§ To do: Copy the material below, changing every "coordinate pair" to "position" and leaving everything else as it is.

·····

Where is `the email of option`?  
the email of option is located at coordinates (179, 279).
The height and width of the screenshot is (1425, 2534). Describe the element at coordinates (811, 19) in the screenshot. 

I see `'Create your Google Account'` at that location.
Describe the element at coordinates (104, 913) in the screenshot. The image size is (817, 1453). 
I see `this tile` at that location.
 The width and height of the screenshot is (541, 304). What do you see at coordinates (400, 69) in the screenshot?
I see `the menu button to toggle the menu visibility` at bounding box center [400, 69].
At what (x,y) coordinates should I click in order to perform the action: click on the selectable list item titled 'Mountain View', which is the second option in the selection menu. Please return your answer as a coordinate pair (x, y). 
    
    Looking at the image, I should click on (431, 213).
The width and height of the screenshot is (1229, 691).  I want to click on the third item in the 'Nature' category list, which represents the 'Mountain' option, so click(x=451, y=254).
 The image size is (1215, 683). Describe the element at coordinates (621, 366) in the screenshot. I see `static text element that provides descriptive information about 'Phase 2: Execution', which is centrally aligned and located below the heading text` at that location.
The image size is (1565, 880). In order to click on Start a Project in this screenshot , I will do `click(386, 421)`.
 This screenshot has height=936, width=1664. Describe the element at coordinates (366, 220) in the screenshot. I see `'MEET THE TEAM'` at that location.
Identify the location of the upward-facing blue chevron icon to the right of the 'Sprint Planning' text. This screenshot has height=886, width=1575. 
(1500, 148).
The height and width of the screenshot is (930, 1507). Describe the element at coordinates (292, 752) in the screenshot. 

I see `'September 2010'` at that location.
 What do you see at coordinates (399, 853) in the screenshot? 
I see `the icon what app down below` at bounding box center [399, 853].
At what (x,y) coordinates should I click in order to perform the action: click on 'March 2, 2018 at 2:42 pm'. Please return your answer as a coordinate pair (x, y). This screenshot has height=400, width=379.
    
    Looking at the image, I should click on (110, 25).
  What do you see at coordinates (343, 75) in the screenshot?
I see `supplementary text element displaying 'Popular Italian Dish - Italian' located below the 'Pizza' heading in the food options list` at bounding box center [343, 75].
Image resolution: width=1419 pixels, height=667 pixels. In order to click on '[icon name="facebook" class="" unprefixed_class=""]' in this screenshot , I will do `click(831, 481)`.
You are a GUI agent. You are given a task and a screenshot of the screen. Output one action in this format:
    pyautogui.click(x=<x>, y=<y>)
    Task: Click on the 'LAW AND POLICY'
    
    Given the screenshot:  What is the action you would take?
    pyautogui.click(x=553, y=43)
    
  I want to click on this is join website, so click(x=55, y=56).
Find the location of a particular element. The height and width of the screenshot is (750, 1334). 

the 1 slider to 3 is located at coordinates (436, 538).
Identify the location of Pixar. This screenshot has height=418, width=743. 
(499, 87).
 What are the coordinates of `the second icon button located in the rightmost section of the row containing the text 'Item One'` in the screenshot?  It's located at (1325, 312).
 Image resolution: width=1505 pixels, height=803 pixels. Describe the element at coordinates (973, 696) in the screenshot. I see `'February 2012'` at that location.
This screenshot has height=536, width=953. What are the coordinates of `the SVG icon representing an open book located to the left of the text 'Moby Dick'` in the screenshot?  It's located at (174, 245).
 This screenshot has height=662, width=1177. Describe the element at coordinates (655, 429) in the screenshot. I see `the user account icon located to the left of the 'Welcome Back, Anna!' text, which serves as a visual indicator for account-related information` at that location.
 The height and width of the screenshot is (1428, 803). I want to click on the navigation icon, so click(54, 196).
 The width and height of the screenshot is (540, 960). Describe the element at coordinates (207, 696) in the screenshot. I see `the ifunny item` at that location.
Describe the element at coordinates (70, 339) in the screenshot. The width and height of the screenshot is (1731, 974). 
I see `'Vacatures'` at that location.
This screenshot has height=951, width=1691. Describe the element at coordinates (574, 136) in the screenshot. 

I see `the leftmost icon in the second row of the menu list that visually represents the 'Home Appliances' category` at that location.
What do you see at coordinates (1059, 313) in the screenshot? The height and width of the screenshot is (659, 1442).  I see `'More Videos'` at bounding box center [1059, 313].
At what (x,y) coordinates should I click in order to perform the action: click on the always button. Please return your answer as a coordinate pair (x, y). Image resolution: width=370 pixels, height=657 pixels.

·····

§ Answer to this exercise:
Where is `the email of option`?  
the email of option is located at coordinates (179, 279).
The height and width of the screenshot is (1425, 2534). Describe the element at coordinates (811, 19) in the screenshot. 

I see `'Create your Google Account'` at that location.
Describe the element at coordinates (104, 913) in the screenshot. The image size is (817, 1453). 
I see `this tile` at that location.
 The width and height of the screenshot is (541, 304). What do you see at coordinates (400, 69) in the screenshot?
I see `the menu button to toggle the menu visibility` at bounding box center [400, 69].
At what (x,y) coordinates should I click in order to perform the action: click on the selectable list item titled 'Mountain View', which is the second option in the selection menu. Please return your answer as a position (x, y). 
    
    Looking at the image, I should click on (431, 213).
The width and height of the screenshot is (1229, 691).  I want to click on the third item in the 'Nature' category list, which represents the 'Mountain' option, so click(x=451, y=254).
 The image size is (1215, 683). Describe the element at coordinates (621, 366) in the screenshot. I see `static text element that provides descriptive information about 'Phase 2: Execution', which is centrally aligned and located below the heading text` at that location.
The image size is (1565, 880). In order to click on Start a Project in this screenshot , I will do `click(386, 421)`.
 This screenshot has height=936, width=1664. Describe the element at coordinates (366, 220) in the screenshot. I see `'MEET THE TEAM'` at that location.
Identify the location of the upward-facing blue chevron icon to the right of the 'Sprint Planning' text. This screenshot has height=886, width=1575. 
(1500, 148).
The height and width of the screenshot is (930, 1507). Describe the element at coordinates (292, 752) in the screenshot. 

I see `'September 2010'` at that location.
 What do you see at coordinates (399, 853) in the screenshot? 
I see `the icon what app down below` at bounding box center [399, 853].
At what (x,y) coordinates should I click in order to perform the action: click on 'March 2, 2018 at 2:42 pm'. Please return your answer as a position (x, y). This screenshot has height=400, width=379.
    
    Looking at the image, I should click on (110, 25).
  What do you see at coordinates (343, 75) in the screenshot?
I see `supplementary text element displaying 'Popular Italian Dish - Italian' located below the 'Pizza' heading in the food options list` at bounding box center [343, 75].
Image resolution: width=1419 pixels, height=667 pixels. In order to click on '[icon name="facebook" class="" unprefixed_class=""]' in this screenshot , I will do `click(831, 481)`.
You are a GUI agent. You are given a task and a screenshot of the screen. Output one action in this format:
    pyautogui.click(x=<x>, y=<y>)
    Task: Click on the 'LAW AND POLICY'
    
    Given the screenshot:  What is the action you would take?
    pyautogui.click(x=553, y=43)
    
  I want to click on this is join website, so click(x=55, y=56).
Find the location of a particular element. The height and width of the screenshot is (750, 1334). 

the 1 slider to 3 is located at coordinates (436, 538).
Identify the location of Pixar. This screenshot has height=418, width=743. 
(499, 87).
 What are the coordinates of `the second icon button located in the rightmost section of the row containing the text 'Item One'` in the screenshot?  It's located at (1325, 312).
 Image resolution: width=1505 pixels, height=803 pixels. Describe the element at coordinates (973, 696) in the screenshot. I see `'February 2012'` at that location.
This screenshot has height=536, width=953. What are the coordinates of `the SVG icon representing an open book located to the left of the text 'Moby Dick'` in the screenshot?  It's located at (174, 245).
 This screenshot has height=662, width=1177. Describe the element at coordinates (655, 429) in the screenshot. I see `the user account icon located to the left of the 'Welcome Back, Anna!' text, which serves as a visual indicator for account-related information` at that location.
 The height and width of the screenshot is (1428, 803). I want to click on the navigation icon, so click(54, 196).
 The width and height of the screenshot is (540, 960). Describe the element at coordinates (207, 696) in the screenshot. I see `the ifunny item` at that location.
Describe the element at coordinates (70, 339) in the screenshot. The width and height of the screenshot is (1731, 974). 
I see `'Vacatures'` at that location.
This screenshot has height=951, width=1691. Describe the element at coordinates (574, 136) in the screenshot. 

I see `the leftmost icon in the second row of the menu list that visually represents the 'Home Appliances' category` at that location.
What do you see at coordinates (1059, 313) in the screenshot? The height and width of the screenshot is (659, 1442).  I see `'More Videos'` at bounding box center [1059, 313].
At what (x,y) coordinates should I click in order to perform the action: click on the always button. Please return your answer as a position (x, y). Image resolution: width=370 pixels, height=657 pixels.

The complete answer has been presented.